Two women, their figures completely
concealed by their mantles, and whose masks effectually
hid the upper portion of their faces, timidly followed
Manicamp’s steps. On the first floor, behind
curtains of red damask, the soft light of a lamp placed
upon a low table faintly illumined the room, at the
other extremity of which, on a large bedstead supported
by spiral columns, around which curtains of the same
color as those which deadened the rays of the lamp
had been closely drawn, lay De Guiche, his head supported
by pillows, his eyes looking as if the mists of death
were gathering; his long black hair, scattered over
the pillow, set off the young man’s hollow temples.

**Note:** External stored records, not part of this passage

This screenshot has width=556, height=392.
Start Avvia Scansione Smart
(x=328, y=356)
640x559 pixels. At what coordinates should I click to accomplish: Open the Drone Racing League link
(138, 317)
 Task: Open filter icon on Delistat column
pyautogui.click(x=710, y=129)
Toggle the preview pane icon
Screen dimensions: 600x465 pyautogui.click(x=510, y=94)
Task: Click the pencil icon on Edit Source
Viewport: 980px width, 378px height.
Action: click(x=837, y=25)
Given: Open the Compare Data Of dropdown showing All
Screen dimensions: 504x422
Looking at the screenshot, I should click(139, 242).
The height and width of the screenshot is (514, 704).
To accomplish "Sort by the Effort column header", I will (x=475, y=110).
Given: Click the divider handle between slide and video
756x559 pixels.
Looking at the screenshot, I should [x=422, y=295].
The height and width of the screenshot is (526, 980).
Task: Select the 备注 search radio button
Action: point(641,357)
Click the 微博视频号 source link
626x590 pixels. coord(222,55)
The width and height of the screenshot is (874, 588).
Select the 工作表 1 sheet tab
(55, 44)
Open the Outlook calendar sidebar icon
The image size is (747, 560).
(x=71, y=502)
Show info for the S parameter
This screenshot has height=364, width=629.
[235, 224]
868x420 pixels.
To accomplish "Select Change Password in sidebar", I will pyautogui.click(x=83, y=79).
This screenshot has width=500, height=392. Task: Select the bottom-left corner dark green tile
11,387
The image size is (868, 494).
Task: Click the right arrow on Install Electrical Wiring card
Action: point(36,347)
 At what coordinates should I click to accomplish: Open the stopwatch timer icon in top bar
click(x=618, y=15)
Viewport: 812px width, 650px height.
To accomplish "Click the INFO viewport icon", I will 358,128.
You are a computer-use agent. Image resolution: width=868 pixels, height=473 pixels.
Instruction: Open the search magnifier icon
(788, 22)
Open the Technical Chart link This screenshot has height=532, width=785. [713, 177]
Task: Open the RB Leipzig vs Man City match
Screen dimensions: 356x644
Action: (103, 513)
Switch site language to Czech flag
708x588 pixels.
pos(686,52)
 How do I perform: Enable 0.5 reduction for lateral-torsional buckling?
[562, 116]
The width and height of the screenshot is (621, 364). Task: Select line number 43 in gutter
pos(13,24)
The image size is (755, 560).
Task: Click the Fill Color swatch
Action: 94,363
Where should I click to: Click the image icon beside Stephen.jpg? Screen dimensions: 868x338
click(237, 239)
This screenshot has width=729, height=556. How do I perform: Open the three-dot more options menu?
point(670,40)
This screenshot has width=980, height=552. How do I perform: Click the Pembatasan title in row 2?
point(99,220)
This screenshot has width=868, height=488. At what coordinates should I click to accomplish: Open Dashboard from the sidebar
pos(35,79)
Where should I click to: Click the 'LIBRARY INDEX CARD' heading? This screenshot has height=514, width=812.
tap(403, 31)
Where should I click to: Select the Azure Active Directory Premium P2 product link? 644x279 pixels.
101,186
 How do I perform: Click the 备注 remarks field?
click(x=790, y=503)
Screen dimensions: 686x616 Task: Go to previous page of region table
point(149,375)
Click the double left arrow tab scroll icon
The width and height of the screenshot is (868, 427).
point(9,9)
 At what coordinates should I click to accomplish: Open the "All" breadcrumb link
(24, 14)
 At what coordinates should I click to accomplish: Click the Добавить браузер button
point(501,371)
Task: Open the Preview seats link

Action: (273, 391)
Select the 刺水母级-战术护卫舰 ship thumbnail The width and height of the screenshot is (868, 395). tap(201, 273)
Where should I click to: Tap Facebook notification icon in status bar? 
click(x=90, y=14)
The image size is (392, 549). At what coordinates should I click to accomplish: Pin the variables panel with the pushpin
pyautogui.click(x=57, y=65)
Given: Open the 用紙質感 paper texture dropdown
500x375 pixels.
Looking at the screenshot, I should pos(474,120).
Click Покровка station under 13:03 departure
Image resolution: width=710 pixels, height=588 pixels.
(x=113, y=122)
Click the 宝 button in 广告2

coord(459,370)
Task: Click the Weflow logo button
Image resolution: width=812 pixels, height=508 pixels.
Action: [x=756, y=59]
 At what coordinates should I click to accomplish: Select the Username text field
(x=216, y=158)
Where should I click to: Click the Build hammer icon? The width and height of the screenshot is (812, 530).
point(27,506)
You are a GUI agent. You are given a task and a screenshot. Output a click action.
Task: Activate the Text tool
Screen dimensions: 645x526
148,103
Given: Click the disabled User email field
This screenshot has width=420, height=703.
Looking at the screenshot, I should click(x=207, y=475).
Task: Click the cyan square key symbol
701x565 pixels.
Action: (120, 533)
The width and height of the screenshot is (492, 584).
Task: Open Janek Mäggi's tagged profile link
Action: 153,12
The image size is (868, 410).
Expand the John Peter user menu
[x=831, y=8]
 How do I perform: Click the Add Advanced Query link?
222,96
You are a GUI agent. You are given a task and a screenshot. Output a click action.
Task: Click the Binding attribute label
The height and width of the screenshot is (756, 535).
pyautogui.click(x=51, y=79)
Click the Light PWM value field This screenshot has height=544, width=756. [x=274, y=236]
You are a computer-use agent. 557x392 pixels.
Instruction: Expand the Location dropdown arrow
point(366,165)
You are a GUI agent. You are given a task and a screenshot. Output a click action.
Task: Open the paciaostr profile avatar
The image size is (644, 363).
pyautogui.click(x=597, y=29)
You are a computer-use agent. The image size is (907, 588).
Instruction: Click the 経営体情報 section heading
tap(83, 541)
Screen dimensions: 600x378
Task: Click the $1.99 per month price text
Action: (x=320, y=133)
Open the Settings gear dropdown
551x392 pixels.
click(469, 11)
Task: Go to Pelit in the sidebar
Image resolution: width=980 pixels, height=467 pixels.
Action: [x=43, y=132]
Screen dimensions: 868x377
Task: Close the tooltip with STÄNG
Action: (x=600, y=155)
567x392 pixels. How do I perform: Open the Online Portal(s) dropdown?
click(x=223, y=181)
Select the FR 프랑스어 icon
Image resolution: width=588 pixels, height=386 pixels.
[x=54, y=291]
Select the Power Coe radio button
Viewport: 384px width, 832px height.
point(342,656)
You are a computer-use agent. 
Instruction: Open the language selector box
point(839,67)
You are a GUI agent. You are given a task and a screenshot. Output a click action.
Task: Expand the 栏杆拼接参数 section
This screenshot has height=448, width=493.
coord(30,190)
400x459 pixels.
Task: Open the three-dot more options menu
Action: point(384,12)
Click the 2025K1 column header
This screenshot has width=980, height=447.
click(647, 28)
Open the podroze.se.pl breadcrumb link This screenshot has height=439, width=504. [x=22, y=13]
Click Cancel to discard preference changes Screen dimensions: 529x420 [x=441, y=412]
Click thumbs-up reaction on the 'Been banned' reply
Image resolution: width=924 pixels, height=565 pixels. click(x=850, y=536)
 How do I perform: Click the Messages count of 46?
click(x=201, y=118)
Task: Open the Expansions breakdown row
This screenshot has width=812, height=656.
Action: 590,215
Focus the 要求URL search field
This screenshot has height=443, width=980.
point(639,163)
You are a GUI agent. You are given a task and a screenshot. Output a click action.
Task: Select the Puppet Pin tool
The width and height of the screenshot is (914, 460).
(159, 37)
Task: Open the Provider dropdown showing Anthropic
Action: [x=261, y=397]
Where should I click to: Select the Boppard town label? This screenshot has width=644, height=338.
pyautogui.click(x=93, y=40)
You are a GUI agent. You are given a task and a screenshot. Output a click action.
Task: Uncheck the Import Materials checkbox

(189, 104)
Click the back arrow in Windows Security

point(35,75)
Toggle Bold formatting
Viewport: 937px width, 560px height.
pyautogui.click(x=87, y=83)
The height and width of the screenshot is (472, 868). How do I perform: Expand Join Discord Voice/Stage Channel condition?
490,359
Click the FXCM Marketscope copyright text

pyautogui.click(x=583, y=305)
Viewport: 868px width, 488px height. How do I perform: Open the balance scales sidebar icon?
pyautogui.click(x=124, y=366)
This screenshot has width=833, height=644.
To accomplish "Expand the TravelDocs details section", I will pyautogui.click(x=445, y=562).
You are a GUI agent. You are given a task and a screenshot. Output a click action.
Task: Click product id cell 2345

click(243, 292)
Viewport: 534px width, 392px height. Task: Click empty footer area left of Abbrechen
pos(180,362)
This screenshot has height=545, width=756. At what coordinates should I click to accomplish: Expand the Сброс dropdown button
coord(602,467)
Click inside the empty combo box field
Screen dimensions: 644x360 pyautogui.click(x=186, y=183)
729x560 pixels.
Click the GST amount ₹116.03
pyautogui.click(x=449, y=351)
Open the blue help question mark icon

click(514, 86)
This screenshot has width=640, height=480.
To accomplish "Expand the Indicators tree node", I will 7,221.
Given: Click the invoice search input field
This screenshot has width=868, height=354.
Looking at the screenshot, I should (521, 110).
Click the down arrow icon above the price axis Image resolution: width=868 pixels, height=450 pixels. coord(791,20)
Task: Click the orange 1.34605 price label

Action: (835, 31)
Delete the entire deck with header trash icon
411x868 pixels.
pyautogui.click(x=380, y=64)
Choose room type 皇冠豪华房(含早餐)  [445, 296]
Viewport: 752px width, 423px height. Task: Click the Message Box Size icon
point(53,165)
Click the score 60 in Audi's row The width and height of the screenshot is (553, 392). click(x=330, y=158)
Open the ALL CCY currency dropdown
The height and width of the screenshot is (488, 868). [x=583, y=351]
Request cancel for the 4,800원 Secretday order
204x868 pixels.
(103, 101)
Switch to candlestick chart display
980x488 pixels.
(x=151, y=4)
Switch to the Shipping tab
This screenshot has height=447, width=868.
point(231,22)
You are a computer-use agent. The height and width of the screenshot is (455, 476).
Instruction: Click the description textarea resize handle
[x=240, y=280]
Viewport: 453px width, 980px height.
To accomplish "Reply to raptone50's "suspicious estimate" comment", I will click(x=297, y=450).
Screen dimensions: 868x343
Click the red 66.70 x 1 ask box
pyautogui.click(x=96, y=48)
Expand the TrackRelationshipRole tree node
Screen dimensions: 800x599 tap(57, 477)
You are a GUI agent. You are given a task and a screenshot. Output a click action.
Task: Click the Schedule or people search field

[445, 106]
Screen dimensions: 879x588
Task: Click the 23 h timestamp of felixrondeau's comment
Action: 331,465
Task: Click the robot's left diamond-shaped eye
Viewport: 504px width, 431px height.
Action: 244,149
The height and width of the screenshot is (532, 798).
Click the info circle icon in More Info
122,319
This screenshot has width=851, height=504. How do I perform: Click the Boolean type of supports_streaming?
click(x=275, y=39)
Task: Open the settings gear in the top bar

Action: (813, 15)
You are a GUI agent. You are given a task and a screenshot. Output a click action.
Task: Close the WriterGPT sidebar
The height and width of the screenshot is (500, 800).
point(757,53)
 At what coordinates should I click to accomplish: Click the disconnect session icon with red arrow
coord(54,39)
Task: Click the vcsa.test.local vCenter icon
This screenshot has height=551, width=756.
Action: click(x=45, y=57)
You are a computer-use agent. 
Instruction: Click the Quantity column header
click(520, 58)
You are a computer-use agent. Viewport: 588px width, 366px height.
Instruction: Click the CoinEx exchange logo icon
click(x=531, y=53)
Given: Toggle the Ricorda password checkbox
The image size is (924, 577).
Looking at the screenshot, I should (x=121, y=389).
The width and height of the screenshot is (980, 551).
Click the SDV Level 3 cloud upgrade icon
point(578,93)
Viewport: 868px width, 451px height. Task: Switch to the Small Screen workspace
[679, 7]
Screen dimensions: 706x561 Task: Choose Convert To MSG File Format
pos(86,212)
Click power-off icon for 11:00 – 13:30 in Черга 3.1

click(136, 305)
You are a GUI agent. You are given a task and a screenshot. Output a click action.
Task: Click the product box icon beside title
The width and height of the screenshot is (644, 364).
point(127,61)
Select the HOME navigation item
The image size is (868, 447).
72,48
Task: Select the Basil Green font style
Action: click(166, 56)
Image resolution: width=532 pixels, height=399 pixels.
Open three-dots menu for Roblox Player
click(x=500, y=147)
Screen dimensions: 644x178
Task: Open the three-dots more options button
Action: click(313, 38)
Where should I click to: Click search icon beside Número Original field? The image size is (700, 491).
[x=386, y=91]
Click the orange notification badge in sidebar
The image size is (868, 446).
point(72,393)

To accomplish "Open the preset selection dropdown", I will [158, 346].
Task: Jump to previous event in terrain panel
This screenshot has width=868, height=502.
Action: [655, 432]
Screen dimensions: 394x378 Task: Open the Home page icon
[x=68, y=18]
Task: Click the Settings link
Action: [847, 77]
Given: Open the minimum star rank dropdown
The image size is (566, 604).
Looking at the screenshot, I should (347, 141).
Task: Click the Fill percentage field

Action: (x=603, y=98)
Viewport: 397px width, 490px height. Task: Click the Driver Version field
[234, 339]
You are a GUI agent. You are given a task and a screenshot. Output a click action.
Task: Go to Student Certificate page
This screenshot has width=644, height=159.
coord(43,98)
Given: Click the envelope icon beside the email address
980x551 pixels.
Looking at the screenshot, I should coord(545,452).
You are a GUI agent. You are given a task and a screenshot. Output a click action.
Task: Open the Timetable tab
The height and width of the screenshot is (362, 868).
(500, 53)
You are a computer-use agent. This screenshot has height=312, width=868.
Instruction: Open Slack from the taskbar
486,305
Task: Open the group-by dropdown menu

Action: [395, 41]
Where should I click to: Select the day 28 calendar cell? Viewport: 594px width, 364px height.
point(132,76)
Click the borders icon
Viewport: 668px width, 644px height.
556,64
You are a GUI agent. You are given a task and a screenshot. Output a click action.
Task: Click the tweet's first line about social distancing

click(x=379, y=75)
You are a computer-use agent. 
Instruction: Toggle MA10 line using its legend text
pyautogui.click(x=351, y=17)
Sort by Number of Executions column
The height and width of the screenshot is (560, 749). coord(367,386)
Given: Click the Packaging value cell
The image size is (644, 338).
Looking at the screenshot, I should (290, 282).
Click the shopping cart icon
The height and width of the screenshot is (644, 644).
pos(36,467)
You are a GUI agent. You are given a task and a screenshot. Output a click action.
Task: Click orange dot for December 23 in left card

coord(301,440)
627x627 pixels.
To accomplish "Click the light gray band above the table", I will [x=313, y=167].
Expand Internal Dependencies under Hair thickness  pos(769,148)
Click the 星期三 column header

It was easy to see that fever was the chief tenant
of the chamber. De Guiche was dreaming. His
wandering mind was pursuing, through gloom and mystery,
one of those wild creations delirium engenders.
Two or three drops of blood, still liquid, stained
the floor. Manicamp hurriedly ran up the stairs,
but paused at the threshold of the door, looked into
the room, and seeing that everything was perfectly
quiet, he advanced towards the foot of the large leathern
armchair, a specimen of furniture of the reign of Henry
IV., and seeing that the nurse, as a matter of course,
had dropped off to sleep, he awoke her, and begged
her to pass into the adjoining room.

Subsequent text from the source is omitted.